-- BEGIN Excerpt provided --
Lastly, to date, I've seen plenty of folks hone in on "this or that" element of uncertainty associated with the measurements and methods of climate science. I have yet to see anyone address in detail how or why those factors they cite -- such as the temporal resolution factor you've raised -- should be rightly weighted so as to invalidate the findings and inferences drawn by researchers (apparently just shy of 100% of them) into climate change. Knowledgeable and sage readers may be willing to accept others' cogently and credibly made assertions in that regard, but certainly not on the basis of a handful of short, often incoherent and ambiguous paragraphs (if that) bolstered by nothing other than the writer's mere say so.


As far as I can tell -- you've not shared enough thought for it to be unambiguous -- the driver to your remarks is the timescale uncertainty extant in ice core air bubble analysis. In general, for ice core timescales based on counting of seasonal cycles (in δ18 O, sulfate, etc.), uncertainty will increase with depth (i.e. time) in an ice core. However, near volcanic marker horizons of independently-known age (e.g. the Tambora eruption of 1815) this uncertainty will be reduced. The magnitude of the uncertainty depends on the degree of ambiguity in identifying seasonal markers, and the likelihood of missing layers; both are functions of snow accumulation rate and, to a lesser extent, location. In general, where snow accumulation rates are <10 cm (ice equivalent)/year, identification of annual layers begins to be problematic.

Steig et al. emphasized the need to distinguish absolute accuracy from relative accuracy. In the 200-year-long U.S. ITASE ice cores from West Antarctica, they showed that while the absolute accuracy of the dating was ±2 years, the relative accuracy among several cores was <±0.5 year, due to identification of several volcanic marker horizons in each of the cores. In this case the cores can be averaged together without creating additional timescale uncertainty, since any systematic errors in the timescale would affect all the cores together.

Without exception, it appears to me that you and every other "denier" of the existence and impacts of climate change derive from two root causes:
  • Awareness that some degree of uncertainty exists.
  • Failure to distinguish between relative and absolute accuracy.
While nobody can stop you from "driving down that road," the folks who
(1) aren't "mental midgets" and/or
(2) who care more about the "big picture" of planetary scale climate change than they do about "blips" here and there, and/or
(3) who don't have some vested interest in maintaining the status quo
will see that is a damning flaw in the lines of argument folks here have put forth, including your "temporal resolution" line, which is admittedly a relevant consideration even if you've overvalued its importance in the greater scheme of things. How so? What you've done is assume that ice core observations lead to the predictions about climate change. That's a major failing. The predictions about climate change come from models and simulations. Ice core data is used to verify the accuracy of the predictions the models/simulations have made. You've gotten totally backwards the role and relevance of ice core air bubble analysis.
-- END Excerpt provided --
-- BEGIN Data lines --
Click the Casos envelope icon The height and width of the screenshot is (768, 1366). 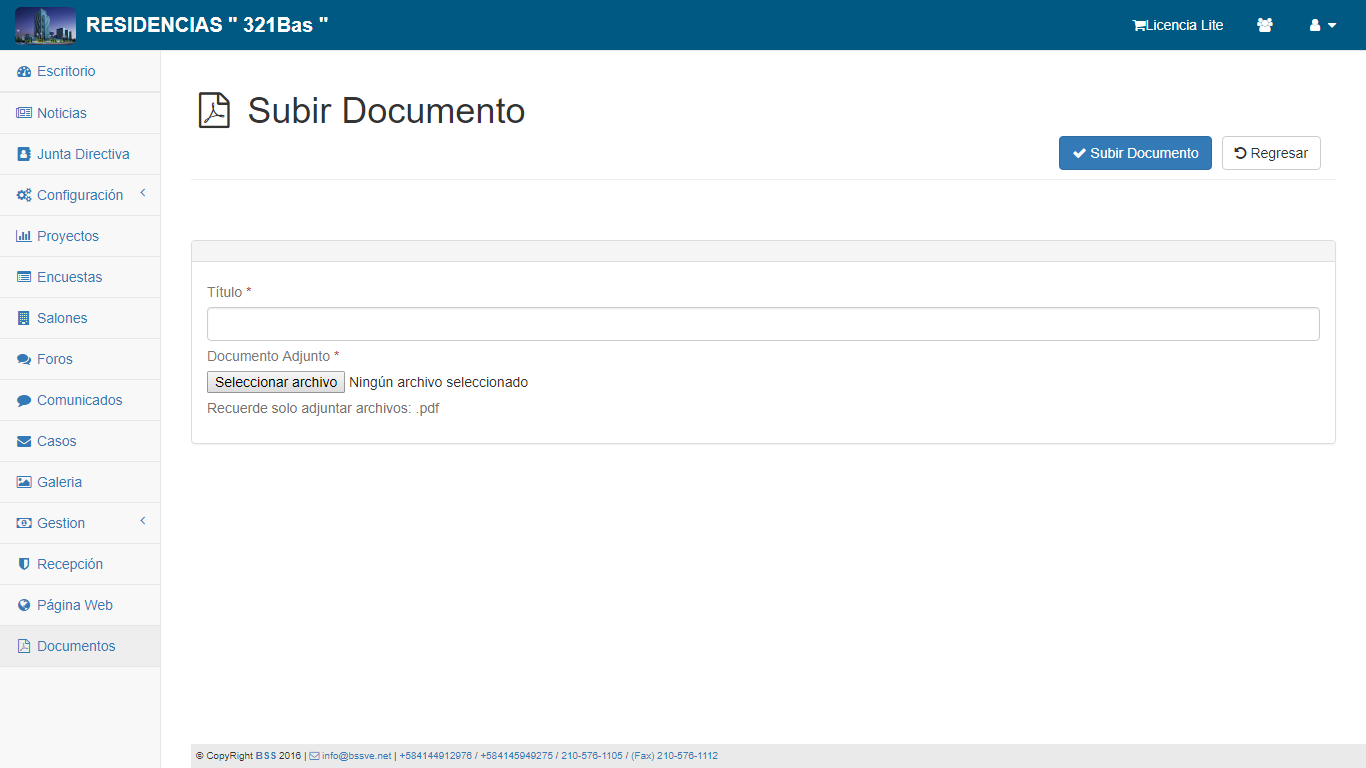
-- END Data lines --
-- BEGIN Data lines --
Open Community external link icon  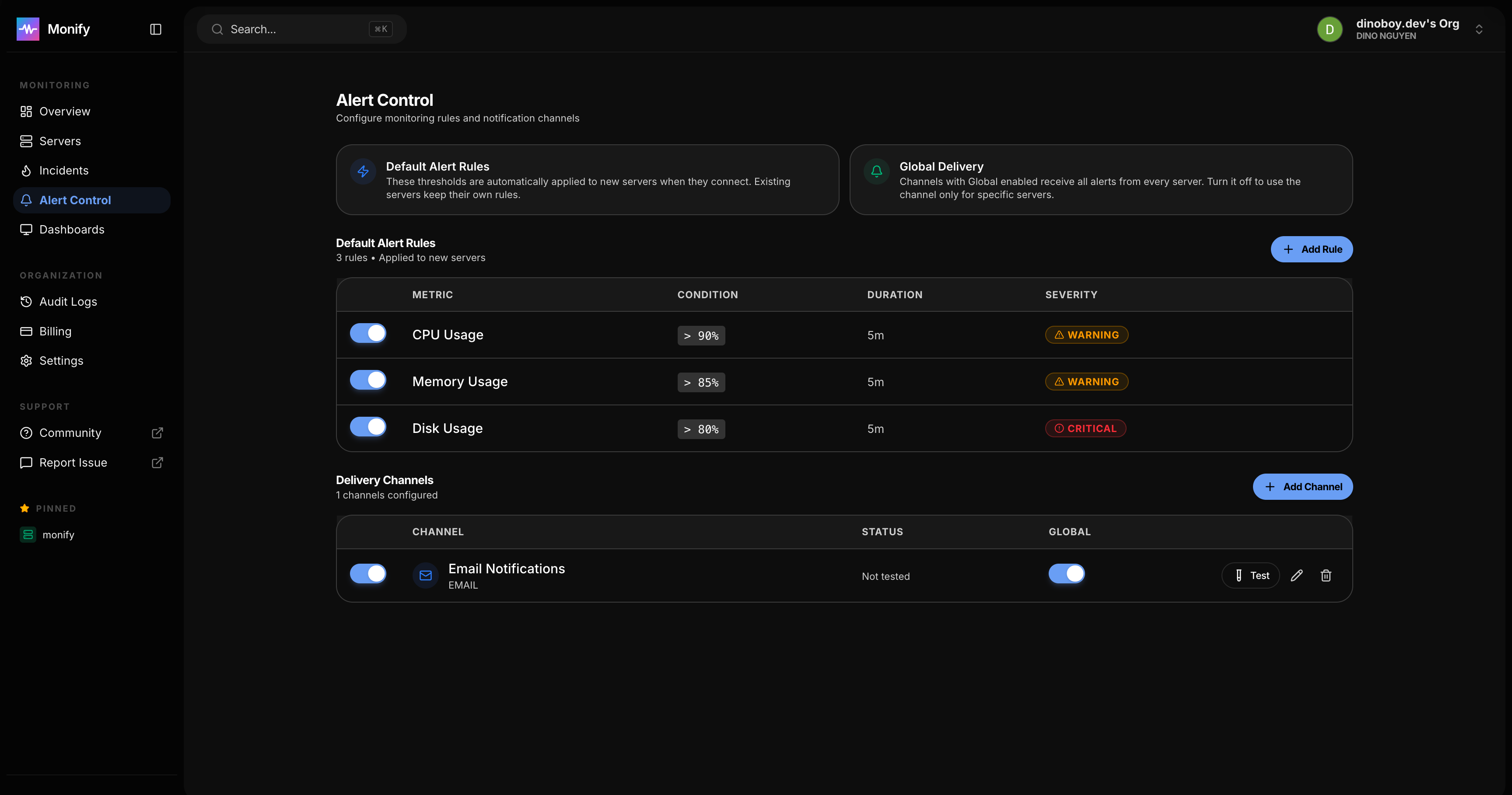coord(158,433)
-- END Data lines --
• **Description of the task**
Quote the passage from the ice core dating text, starting at "Steig et al." and ending at "and absolute accuracy.".

• **Written answer**
Steig et al. emphasized the need to distinguish absolute accuracy from relative accuracy. In the 200-year-long U.S. ITASE ice cores from West Antarctica, they showed that while the absolute accuracy of the dating was ±2 years, the relative accuracy among several cores was <±0.5 year, due to identification of several volcanic marker horizons in each of the cores. In this case the cores can be averaged together without creating additional timescale uncertainty, since any systematic errors in the timescale would affect all the cores together.

Without exception, it appears to me that you and every other "denier" of the existence and impacts of climate change derive from two root causes:
  • Awareness that some degree of uncertainty exists.
  • Failure to distinguish between relative and absolute accuracy.